- **WORK INSTRUCTIONS**
Copy out the lines from the one containing "Given: Click the Visitors section heading" through the one containing "Looking at the", inclusive, reproducing them exactly and nothing else.

- **DATA FOR PROCESSING**
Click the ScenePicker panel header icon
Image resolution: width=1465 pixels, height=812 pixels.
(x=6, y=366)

--

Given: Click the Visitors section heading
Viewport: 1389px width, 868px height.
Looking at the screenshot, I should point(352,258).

- **FULL RESPONSE**
Given: Click the Visitors section heading
Viewport: 1389px width, 868px height.
Looking at the screenshot, I should point(352,258).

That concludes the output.